Internet Initiative Japan Inc. (IIJ) has launched a second data center on a campus outside Tokyo.

The company this week announced the start of operations at the second phase building on its Shiroi Data Center Campus in Shiroi-shi, Chiba Prefecture.

IIJ Shiroi campus building 2 japan.png

The facility had been under construction since May 2022; and will offer 10MW and capacity for 1,100 racks across 8,000 sqm (86,110 sq ft). Currently, the building has 550 racks, with the remaining half due to come into use by February 2024.

The new air-cooled building offers densities of 10-20kW per rack and utilizes on-site solar.

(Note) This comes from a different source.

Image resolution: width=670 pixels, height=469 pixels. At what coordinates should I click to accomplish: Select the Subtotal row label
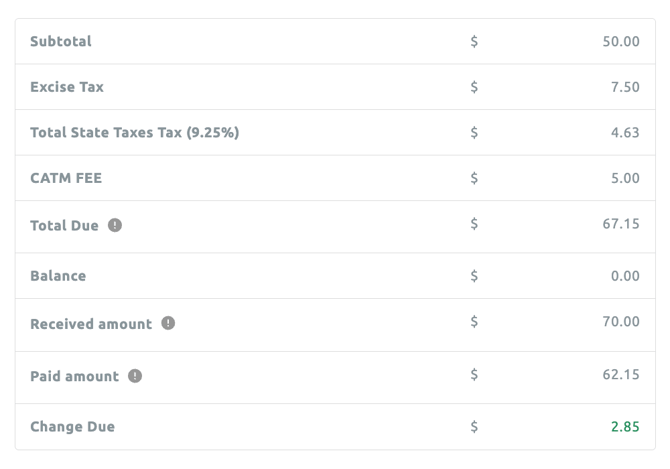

“The Shiroi DCC's second phase building aims to meet increasingly diverse colocation needs, from companies offering private cloud services and SI service providers to cloud vendors and content providers, including those installing AI platforms, as well as data center service providers needing reseller space with outstanding energy efficiency,” the company said.

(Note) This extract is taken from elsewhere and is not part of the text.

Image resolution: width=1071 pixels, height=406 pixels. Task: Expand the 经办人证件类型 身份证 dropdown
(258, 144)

The Shiroi campus is sat on a total of 40,000 sqm (430,555 sq ft) and will eventually span four buildings and offer 50MW across 6,000 racks. The first building, which opened in 2019, offers capacity for 700 racks.

The Shiroi campus is also the location for an Edge data center deployment trial with Australian micro data center firm Zella DC, and houses a Tesla Powerpack lithium-ion battery storage system.

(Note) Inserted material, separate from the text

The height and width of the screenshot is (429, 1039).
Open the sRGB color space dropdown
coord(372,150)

The company installed solar panels at the Shiroi campus in February 2023. In March the company announced a similar deployment at its Matsue Data Center Park in Matsue, Shimane Prefecture.

The Matsue City campus opened in 2011 and expanded in 2013. It totals 16,000 sqm (172,225 sq ft) and 5MW, with space for 4MW. Last year the company announced plans for another 2,000 sqm (21,525 sq ft) module with capacity for 300 racks, set to go live in 2025.

The system capacity of the newly-installed solar panels is expected to be approximately 340 MWh in annual electric power generation, amounting to around seven percent of the Matsue DCP server building needs.

KDDI acquired a stake in IIJ from NTT earlier this year.

IIJ building in Iceland and Uzbekistan

Founded in 1992, IIJ has built one of the largest Internet backbone networks in Japan, and was the nation's first ISP. The company operates around 17 locations in Japan and five more internationally. 2023 has seen IIJ announce two more international projects.

In April, IIJ announced a data center trial project in Iceland in partnership with national power company Landsvirkjun. The trial, running from April until March 2024, sees IIJ install a microdata center at the Landsvirkjun Írafoss hydropower station in southern Iceland. The facility will be remotely-controlled by IIJ’s European unit from London.

In January, the company announced it was to provide data center infrastructure to Uzbektelecom in Uzbekistan. Installation is scheduled to begin in 2023, with IIJ saying it expected the facility to significantly improve the communications environment of Uzbekistan.

The project funded by the Japan Bank for International Cooperation (JBIC), Nippon Export and Investment Insurance (NEXI), and the MUFG Bank, Ltd, will see Toyota Tsusho will serve as the overall coordinator, NEC provide optical wavelength multiplexing communications equipment and training, and NTT providing equipment for the large-scale communication network and education for Uzbektelecom's operational staff.